Usti, jeudi 30 8bre, la crise qui couronne l’œuvre

L’éveil fut différent, car après s’être délicatement entretenue avec mon acolyte pour préparer ses adieux, Petra vint me voir pour les mêmes motifs, mais j’en pris plus de plaisir car nos bouches s’unirent dans une fièvre qui ne put s’interrompre que par le son d’une énorme cloche. Elle disparu précipitamment pour ménager son retard. J’étais enivré de bonheur. « Il y a dans l’air de la chambre à coucher de la femme qu’on aime quelque chose de si intime, un air si balsamique, des émanations si voluptueuses, qu’un amant obligé d’opter entre le ciel et ce lieu de délices ne balancerait pas un instant dans son choix. » Nous passâmes la journée à ne parler que de la nuit passée et de celle à venir. Nous devions partir le jour suivant. Nous apprêtions nos effets quand elle revint de son service. Nous étions persuadés l’un comme l’autre que notre belle trinité de la veille était parfaitement harmonieuse. Or un détail nous incitait à la prudence : nous ne savions pas si Rémi était, ou non, épris secrètement de sa belle voisine de chambre. Nous hésitions sur ce point, toujours enclins à ne pas entreprendre d’indélicatesse. Je surprenais mon compagnon en train de parler à Petra : « Quoique très vigoureux, ajouta-t-il, dans l’action amoureuse, il a une peine infinie à se procurer la crise qui couronne l’œuvre, et quand la malheureuse qu’il inonde de volupté à force de l’irriter a le malheur de ne pouvoir cacher son extase, elle court le risque d’être étranglée par cette âme féroce, tant il est jaloux du bonheur d’autrui. » N’ayant l’air de sans soucier de ces mystérieux propos, notre pieuse amie nous invita à l’accompagner aux thermes d’Ustina. Les eaux de cette contrée sont légèrement salées et à température idéale pour se baigner. Nous essayons le toboggan, le grand bassin, les saunas, les bains à remous. Je jouissais de ces moments d’intimité pour badiner avec Petra et lui voler quelques baisers qu’elle ne distribuait que très doucement. Nous nagions dans un intense bonheur.

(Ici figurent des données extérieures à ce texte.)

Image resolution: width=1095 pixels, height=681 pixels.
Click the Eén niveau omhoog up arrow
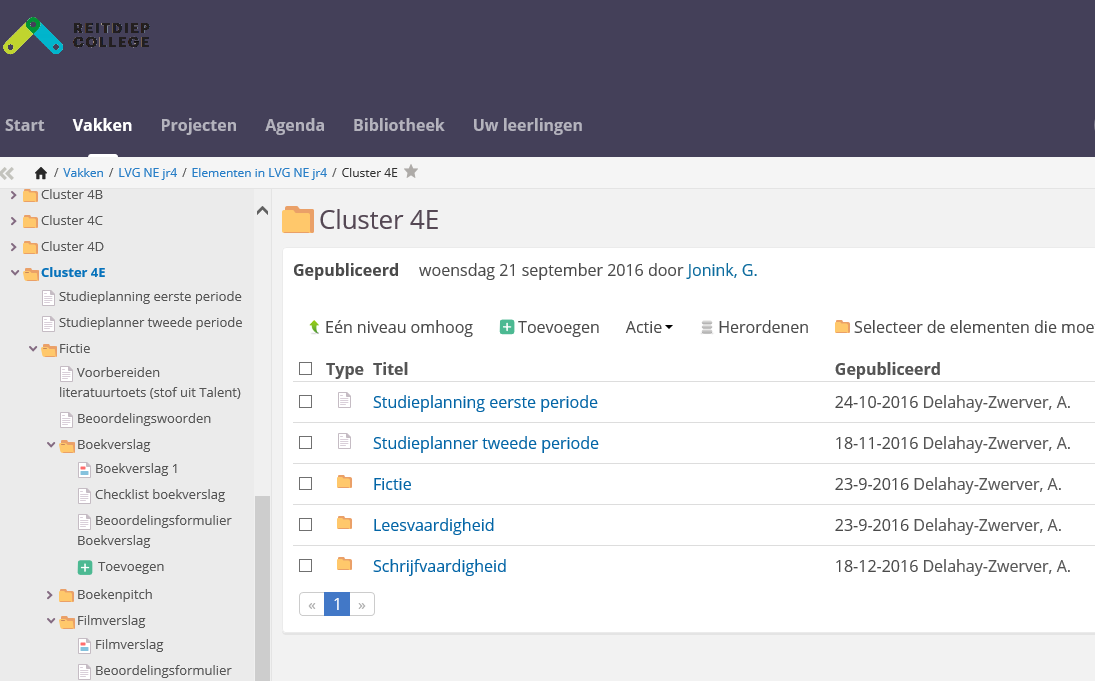click(314, 327)
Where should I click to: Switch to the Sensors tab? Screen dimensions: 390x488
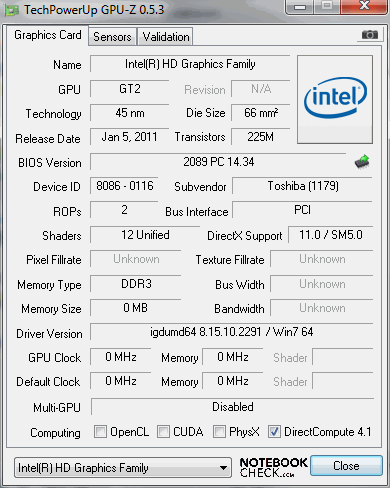[112, 37]
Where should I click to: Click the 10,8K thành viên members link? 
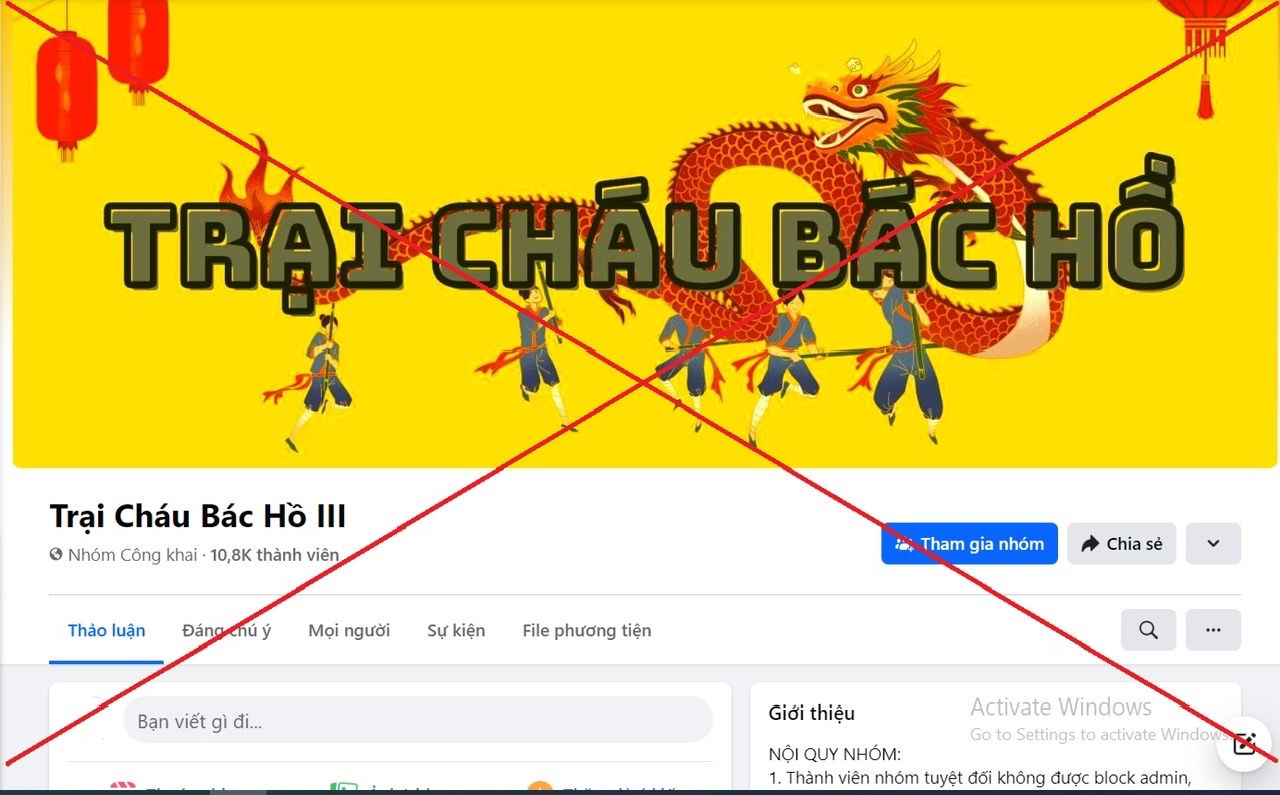(274, 554)
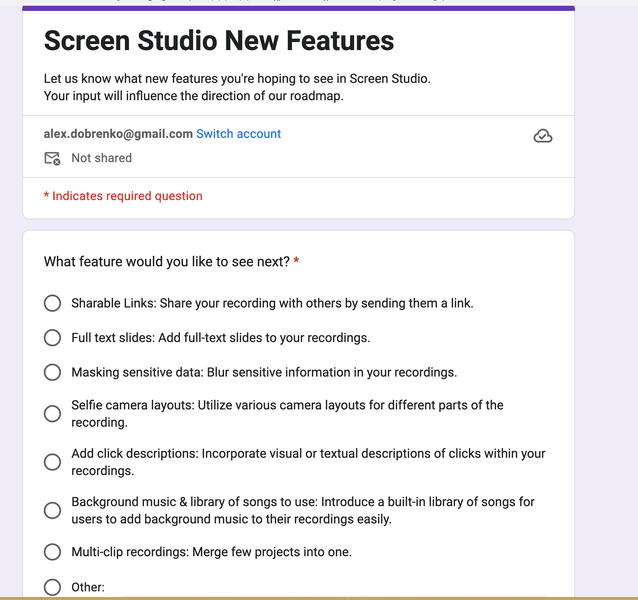This screenshot has height=600, width=638.
Task: Select the Sharable Links radio option
Action: [52, 303]

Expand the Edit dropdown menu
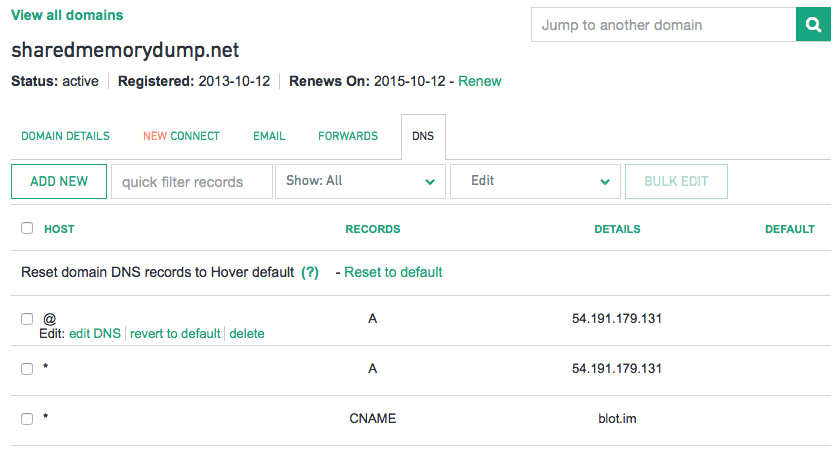click(535, 181)
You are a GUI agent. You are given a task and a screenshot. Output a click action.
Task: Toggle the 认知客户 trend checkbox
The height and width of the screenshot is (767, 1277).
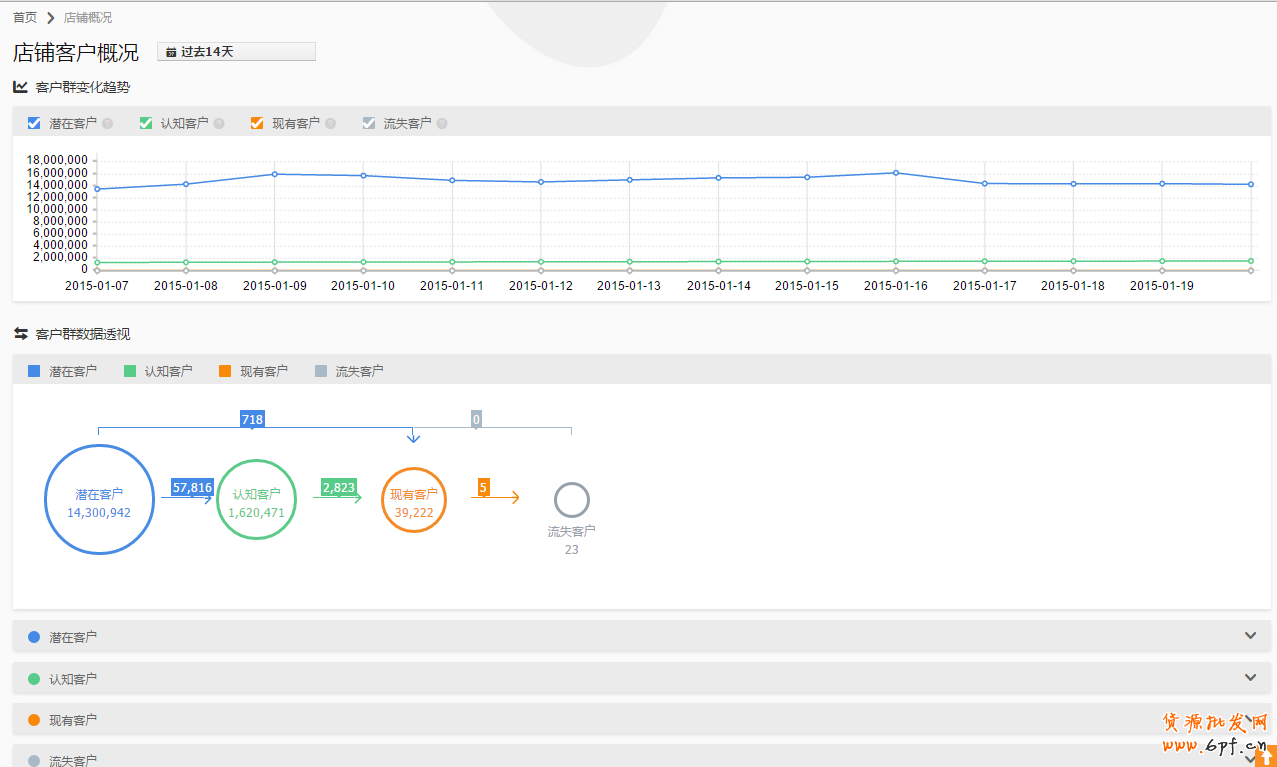click(x=146, y=123)
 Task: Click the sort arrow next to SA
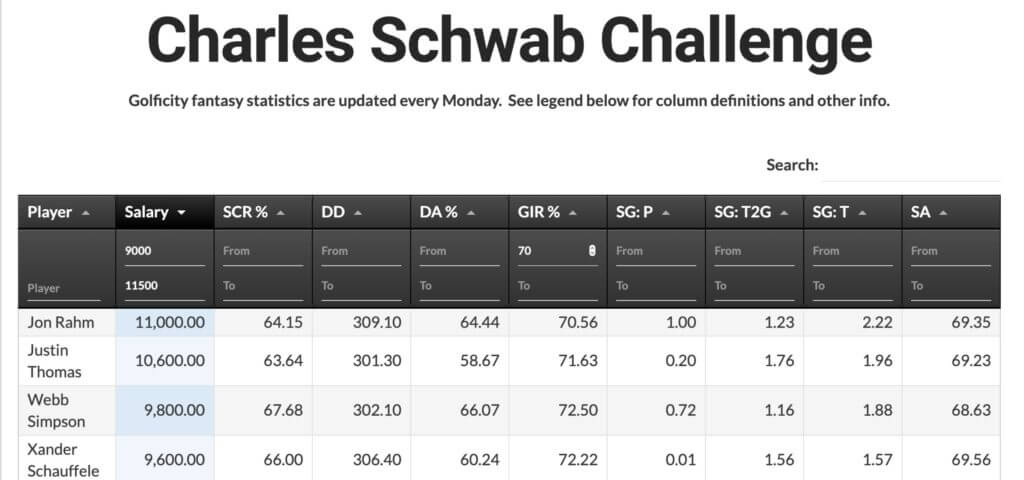pyautogui.click(x=943, y=213)
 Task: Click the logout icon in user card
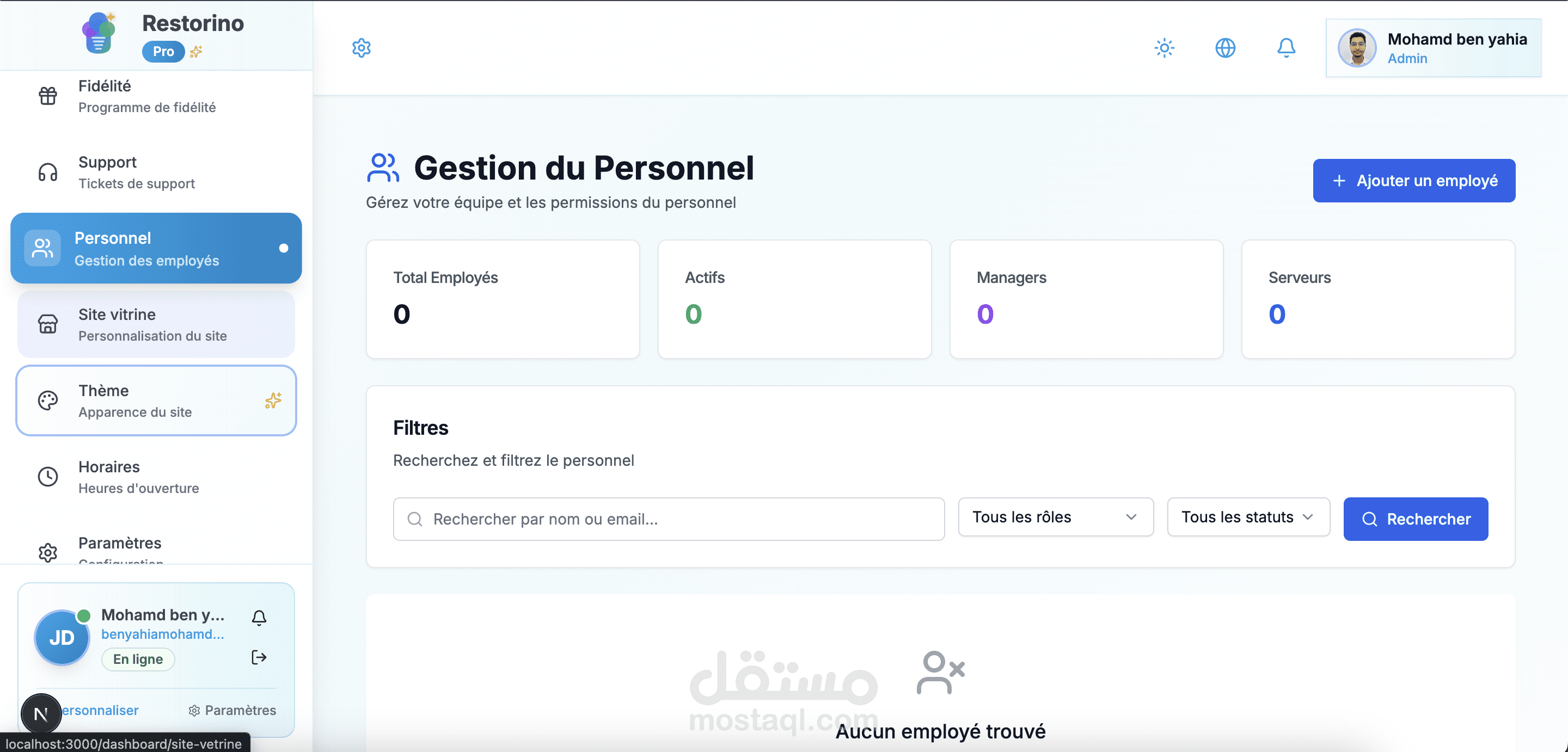tap(259, 657)
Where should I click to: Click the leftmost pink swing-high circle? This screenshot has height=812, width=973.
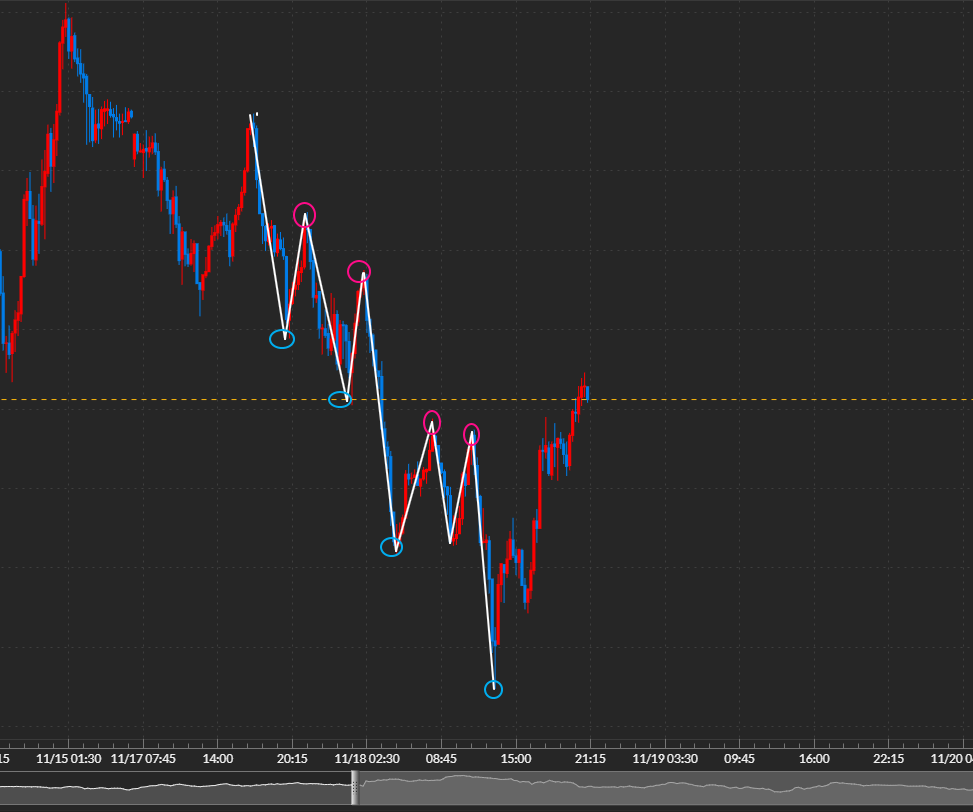tap(305, 214)
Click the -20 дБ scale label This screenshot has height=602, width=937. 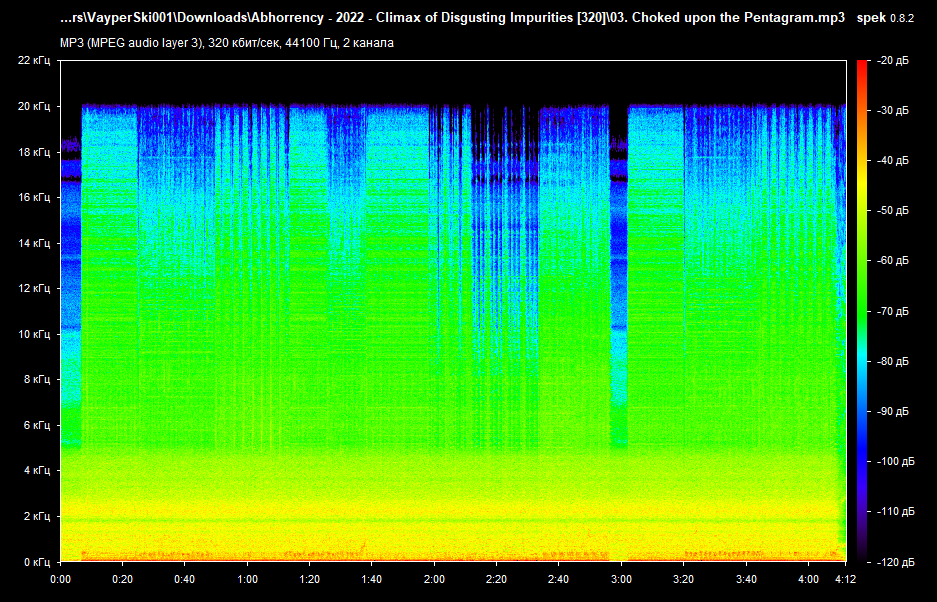tap(893, 61)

Rémi nous avait donné rendez-vous au même bouge où il avait chanté le jour de notre arrivée. Il était là avec Horda et d’autres charmants amis. Il nous raconte son périple et en vient à nous parler de Petra. Je bénis qui s’unira a elle, car ce sera une personne comblée, disait-il en référence à son expérience de vie avec elle. Celui-ci à ma droite la désire depuis longtemps, celui-là l’aime mais n’a pas réussit à conquérir son cœur. Il est pourtant très beau, contestais-je étonné. Certainement, repris Rémi, mais Petra reste seule ! Le mystère notre belle amie ajoutait à notre bonheur. Nous dînâmes tous ensemble puis Petra partit rattraper ses prières. Elle ne me dit au revoir que par un regard prometteur. J’en fus fort bouleversé. Enfin Rémi nous montra quelques reportages concernant ses activités riches et variées. Puis, un film assez médiocre assoupit tout le monde sauf moi ; j’ai toujours l’affreuse patience d’attendre la fin des représentations artistiques, même des plus minables. Le sommeil des uns et des autres me permit de pénétrer les inspirations de mon cœur. Je raccompagnais mon compagnon jusqu’à sa banquette, où nous discutions encore quelques instants. Je concluais par un nouvel élan à l’attention de Petra. Surgissant l’un après l’autre sous son baldaquin, nous lui renouvelons les caresses de la veille auxquelles elle répondait avec plus d’entrain. Toutefois, quand nous commencions à nous échauffer, la belle nous fit comprendre qu’elle avait fait un choix. Je fus l’heureux élu. Nous jouîmes des heures qui restaient en sacrifiant sur un temple plus savoureux que celui de la veille. Le bonheur extrême que nous goûtions était sans doute unique, et nous y mettions toute notre foi à l’élever au pinacle. Nous savions que le lendemain serait un adieu. Cet évènement ajoutait encore l’ardeur de nos effusions de tendresse. Elle partit pleine de tristesse pour son labeur quotidien, et nous partagions nos derniers baisers dans les pleurs.